Is television preparing us for the violence that lies ahead?greenspun.com : LUSENET : TimeBomb 2000 (Y2000) : One Thread
It would be hard not to notice that modern television "programming" (I've always been leery of that term) has become increasingly more graphic in the last year or two. A new breed of "guns&gore" program has just about replaced the "situation comedy", although not that most of them were worth a crap. The Fox network has been a leader in this, with big hits like "Cops", "When Animals/Machines/People Attack", "World's Scariest Police Chases" and realistic shoot-em-up dramas that no longer scrimp on blood & guts. Other channels are following suit, like TLC's docu-drama series "Trauma: Life in the ER". Hollywood also seems to be getting in on the action, with a resurgence of disaster flicks and films with even more disturbing scripts such as "Siege" and "Y2K".

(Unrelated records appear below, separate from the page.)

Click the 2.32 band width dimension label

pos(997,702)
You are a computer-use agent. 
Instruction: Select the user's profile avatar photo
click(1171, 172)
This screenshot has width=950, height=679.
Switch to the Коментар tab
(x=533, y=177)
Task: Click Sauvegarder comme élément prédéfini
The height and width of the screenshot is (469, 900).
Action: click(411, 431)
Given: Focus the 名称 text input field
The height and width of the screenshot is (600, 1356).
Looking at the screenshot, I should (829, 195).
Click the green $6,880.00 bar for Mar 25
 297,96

Most conservatives would have you believe that as long as actual sex is not depicted, the effect is innocuous, and this has been the subject of wide ranging debate that is usually centered on the question "are violent TV shows harming our children?" But my question here is, is television and cinema somehow preparing us for the violence that lies ahead? If so, is it just because the collective viewer consciousness is craving it, or is it something more sinister, like a deliberate bias by the people that control the media? Or maybe its just synchronicity? (or maybe I just think to much...)
-- a (email@example.com), January 08, 1999
As Jack Nicholson said about film (TV) violence, "You cut a tit off and it's PG-13, you suck the same tit and it's X".
Look for more "Dirty Laundry" on the set in the future. Even anti-TV people plead "KILL your TV" on the bumbers of their cars. Elvis used to shoot them with a 45, when he didn't like what he was watching. No TV may be one of Y2K's only blessings.
-- Bill (firstname.lastname@example.org), January 08, 1999.
Is television and cinema preparing us for the violence that lies ahead?
Television. Television. Is this just television?
-- Critt Jarvis (Wilmington, NC) (email@example.com), January 08, 1999.
What's a television? Who's Jack Nicholson and Elvis?
-- Chris (firstname.lastname@example.org), January 09, 1999.
I second your points. plus who has time to prepare *and* watch television, even if there was anything on worth watching?
-- Arlin H. Adams (email@example.com), January 09, 1999.
There's "Touched By An Angel." Quite a following.
There are "balancing" programs out there too. Also, gott'a love the power that comes with remote control switches.
-- Diane J. Squire (firstname.lastname@example.org), January 09, 1999.
Bad news -- it already has prepared us. Television answers the need human beings have for drama. Drama (the acting out of imaginary or past scenarios), like song, has traditionally served to teach us those things which we cannot easily experience ourselves, in order to prepare us. Just think about traditional hunting dances, or songs and plays about life experiences yet to come (love, death, danger).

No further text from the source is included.